TAMPA, FL — The moment was a bit corny, along the lines of one of those “reveals” at the end of a TV reality show, enough so that Fox News sent a video crew to the American Telemedicine Association’s 2011 Annual meeting and shot some footage. But it was mostly sweet and poignant to see Sandra Bowden, a stroke nurse at Christus St. Michael Health System in Texarkana, Texas meet — in person, for the first time — neurologist Dr. Todd Samuels.
See, a few years ago Bowden advocated for her facility to set up a telestroke service in which emergency neurologists — specialists that the facility had little local access to — could be summoned remotely through Specialists on Call. The company serves hundreds of hospitals in 17 states (the department that administers credentials for the company’s physicians is the biggest and busiest, not surprisingly — considering the variance of laws between states), and provides consultation services in many specialties including stroke care, psychiatry and pediatrics.
Then, last year, Bowden became a patient herself when symptoms made it obvious during a meeting at work that she was experiencing a stroke. After quickly being admitted to the hospital, she credits Samuels’ one-on-one remote video presence — in consultation with Bowden and her caregivers on site during the ordeal — for saving her life and minimizing brain damage that could have been much more severe.
Yet she never got to meet in person the neurologist on the other end of the line, who treated her out of his home office in Baltimore. Here at ATA 2011, the connection was finally made — a surprise to her, although ATA tipped off the media via email.
“I really never had an expectation that I would ever meet him,” said a beaming Bowden, flanked by Samuels and her husband Bill in an interview with SearchHealthIT at the Specialists on Call booth after the big meeting. “I was just…always grateful, I knew I’d never forget his face.”

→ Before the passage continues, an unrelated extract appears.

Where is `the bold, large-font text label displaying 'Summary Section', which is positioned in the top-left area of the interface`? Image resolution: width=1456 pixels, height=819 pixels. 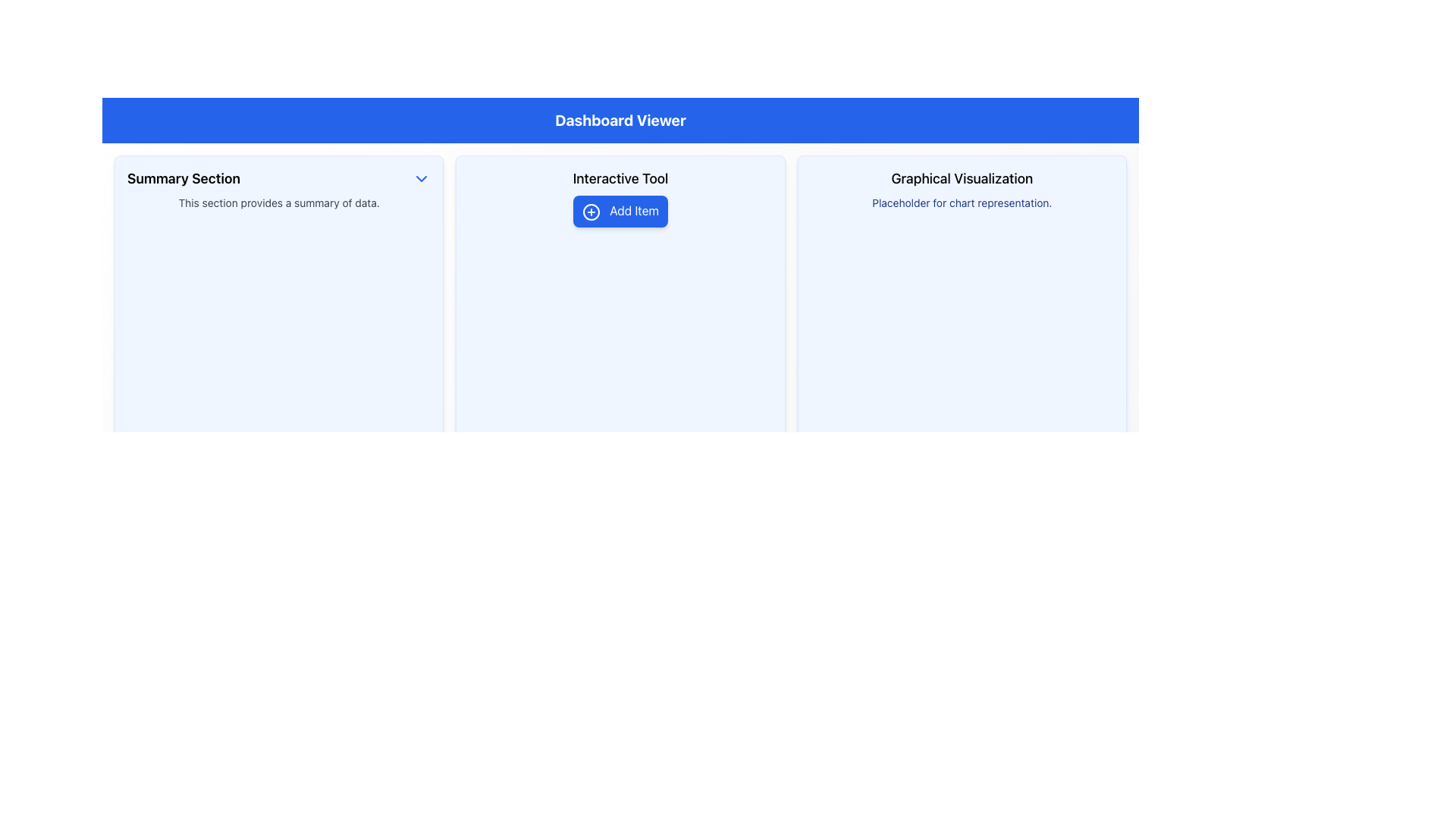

“As a physician, yeah you treat a lot of patients,” Samuels said. “But [meeting Bowden] really does mean a lot to me.”
Over the coming weeks, we’ll be posting more content about the advancement of telemedicine in general, and telestroke in particular. Those stories will tackle heady topics of technology, credentialing obstacles to delivering services and payer reimbursement problems. Like a lot of the topics explored in breakout sessions and at booths in the expiation hall, those tend to be more technically oriented and less…human.
Bowden’s story shows the payoff to all the vendor hype, giving attendees (and the reporters covering the conference) a face to associate with all these cold hard technologies and the favorable — but still cold and hard — numbers they generate for medical leaders and hospital bean counters. Unlike a lot of other messages that talked about this product’s potential to save lives or that vendor’s potential to reduce costs of care and save the American health care system yada yada yada, Sandra Bowden’s message was real. And clear: Telemedicine can save lives. She’s living, walking, breathing proof.